Throughout the South, black women were crucial to the Civil Rights Movement, serving as grassroots and organizational leaders. They protested, participated, sat in, mobilized, created, energized, led particular efforts, and served as


WINNER 2013 of the Liz Carpenter Award for Research in the History of Women, presented by the Texas State Historical Association

Throughout the South, black women were crucial to the Civil Rights Movement, serving as grassroots and organizational leaders. They protested, participated, sat in, mobilized, created, energized, led particular efforts, and served as bridge builders to the rest of the community. Ignored at the time by white politicians and the media alike, with few exceptions they worked behind the scenes to effect the changes all in the movement sought. Until relatively recently, historians, too, have largely ignored their efforts.

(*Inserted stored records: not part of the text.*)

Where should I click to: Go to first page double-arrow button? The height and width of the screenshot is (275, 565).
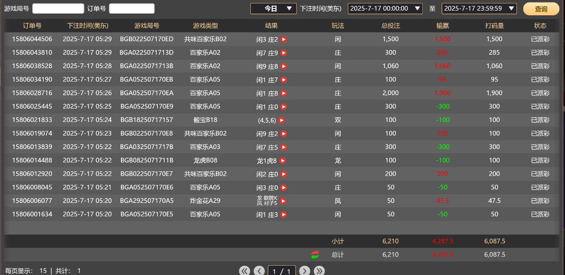[244, 271]
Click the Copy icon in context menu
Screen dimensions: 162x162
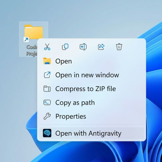tap(65, 47)
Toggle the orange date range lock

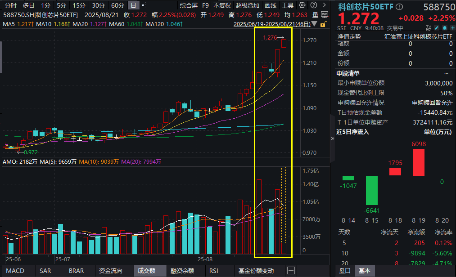pos(323,24)
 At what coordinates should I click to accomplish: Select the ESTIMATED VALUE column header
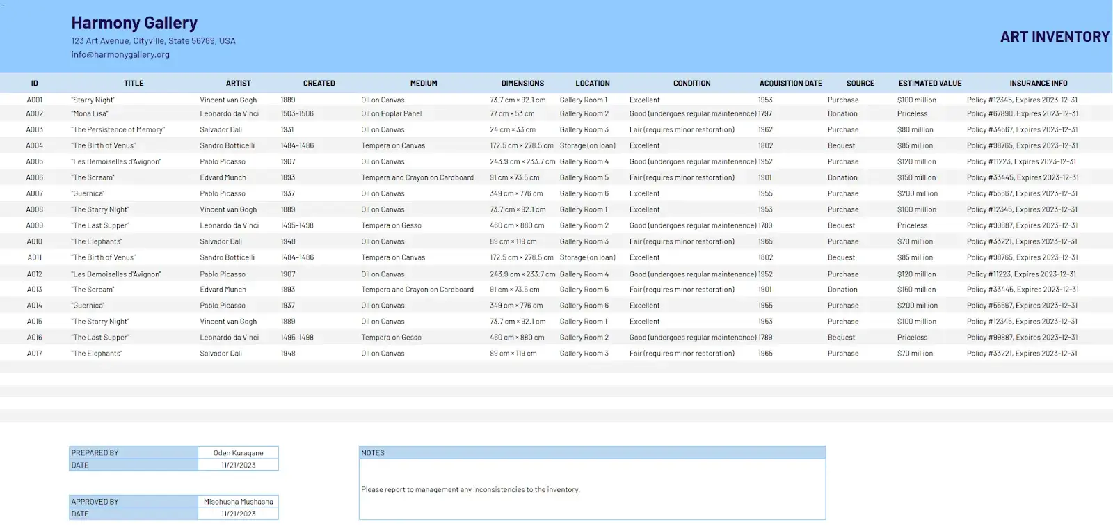(x=929, y=84)
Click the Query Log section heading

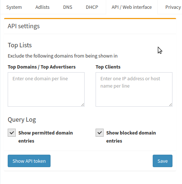click(22, 119)
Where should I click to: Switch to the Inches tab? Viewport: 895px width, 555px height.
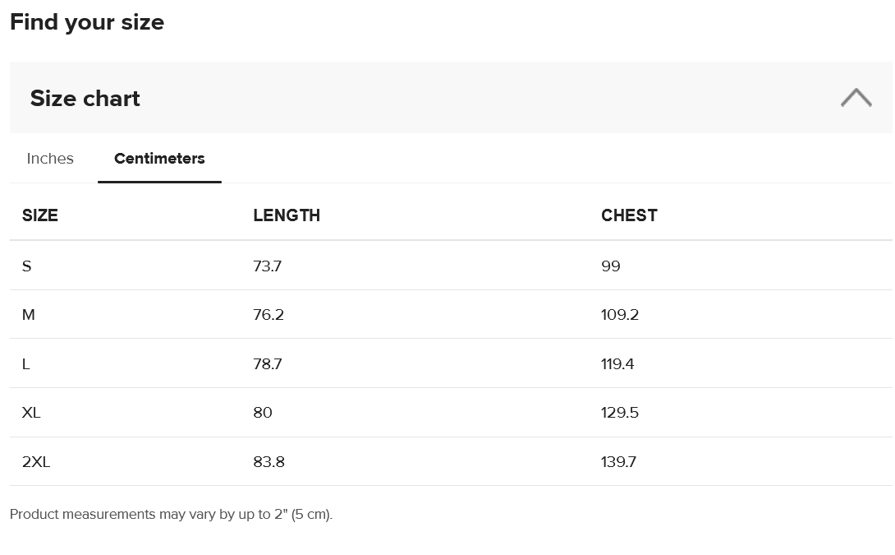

Although African American women mobilized all across Dixie, their particular strategies took different forms in different states, just as the opposition they faced from white segregationists took different shapes. Studies of what happened at the state and local levels are critical not only because of what black women accomplished, but also because their activism, leadership, and courage demonstrated the militancy needed for a mass movement.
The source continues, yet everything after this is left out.